Other books I’m consulting include:

I have others on my shelf, but those are my primary resources. I thought I was breezing through and had everything down until (after some encouraging), I started trying to go through the exercises at the end of the chapters. I was on chapter 6, but was struggling with an exercise from chapter 4, so I had to slow down and go back over some stuff.

I’ve also started giving up my naps during lunch to make more time to study. Having taken naps during my lunch for several years now, I’m finding this pretty tough. I have (what feels like to me) bad allergies, and I rarely feel energized after sleeping, so getting that extra rest on my lunch breaks allowed me to feel mentally refreshed and deal with people in a competent and coherent manner. Since the core of my job is providing tech support, it’s crucial that my mind function properly. The reality is it’s hit & miss a lot of times.

I also watch quite a bit of TV on occasion to help mix things up. Since Dungeon Defenders released, me, my wife and my brother have been spending a lot of time with it. It’s a blast and I recommend it to anyone looking for a good RPG/Tower Defense game. It’s too bad the developers are shunning their DRM-Free version in favor of Steam. The DRM-Free version is still at version 7.0, while the Steam version is 7.08 and 7.09 is around the corner. To be fair, everyone who purchased a copy from any of the digital retailers received a Steam key, but for those who don’t like Steam they’re forced to look for cracked patches in order to play with recent changes/content. The irony there is 7.04 is the last unofficial patch available at this time.

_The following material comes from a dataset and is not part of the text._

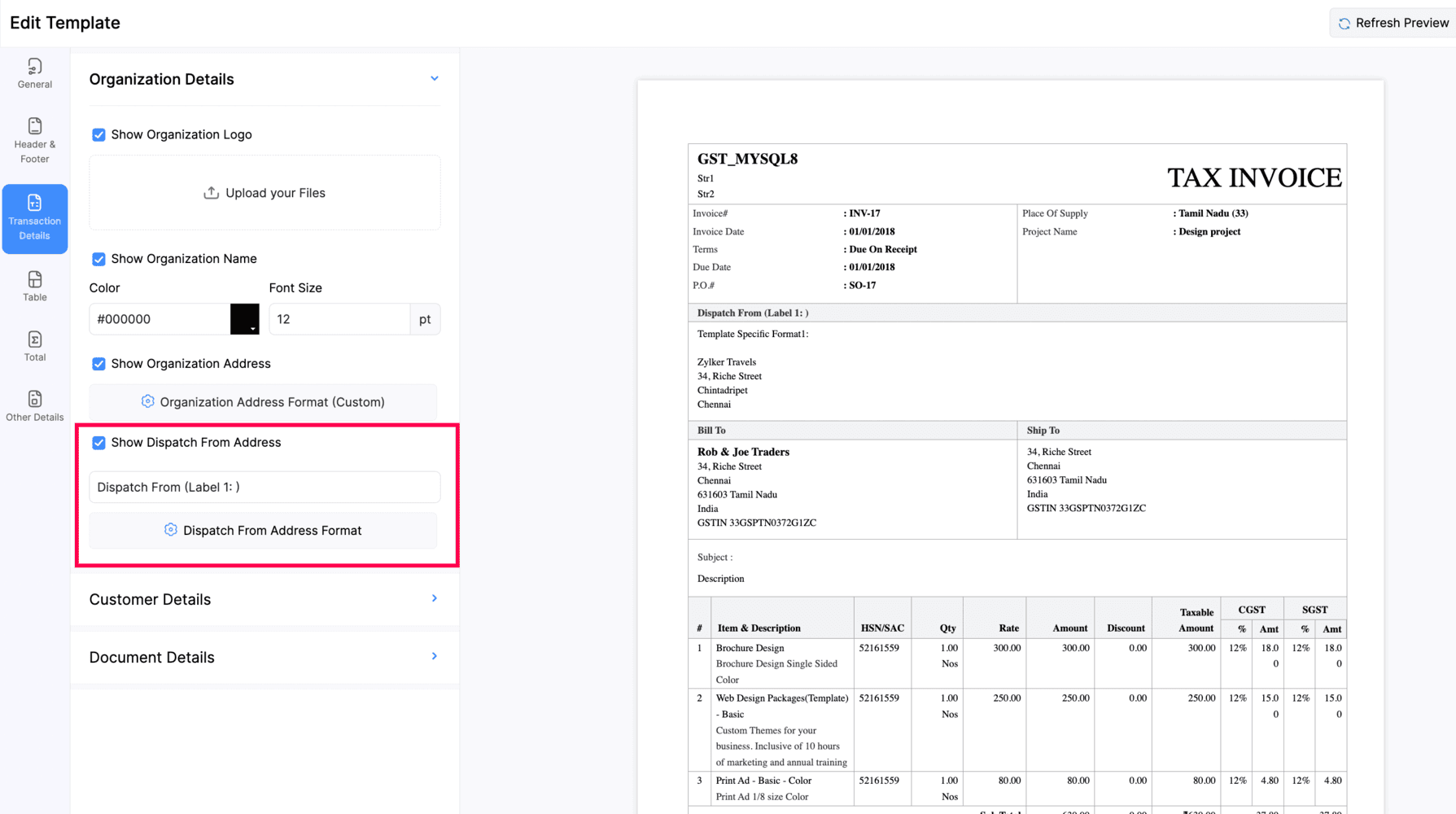
Task: Click the upload icon for logo files
Action: click(x=211, y=193)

Aside from when we’re all playing Dungeon Defenders (last time was about two weeks ago), I’ve shelved most of my game playing in order to focus on programming. While it’s mostly C++, I spent most of yesterday itself and evening updating a Python script that scrapes various urls and emails a list of deals found to me on a daily basis. Today I exported that script to a new repo and created a project for it for public access. I hope it’s useful to someone, but for now I imagine I’ll be the only user. It’s pretty crude, and was a wake up call on just how much I’ve forgotten about Python. Sure, I can still read older Python scripts easily due to how the language is designed, but stumbling through trying to write a new script was a little embarrassing. :O

Oh yeah, our fridge/freezer unit is going out. Thankfully we purchased a chest freezer at the end of last week and it’s providing us a daily supply of ice to keep the fridge full and cold until the new (to us anyway) fridge/freezer unit can be delivered tomorrow. Fun, fun!

November-December

The year’s not quite over, but it’s looking like the last of the year will be spent much like the last few months. I’ll focus heavily on learning C++, playing Dungeon Defenders with wife/bro and tinkering with Python code here/there.

What I’d like to do is spend time learning C++, refreshing my knowledge of Python and start learning C#, but I really don’t see how I’ll have the time to manage it all. So I’ll probably stick with C++, tinker a little with Python and ignore C# for now.

That and enjoy the cooler weather. I really get to feel it up close now riding the bike, but it’s an interesting experience and I’m glad for it. I’m looking forward to the days ahead.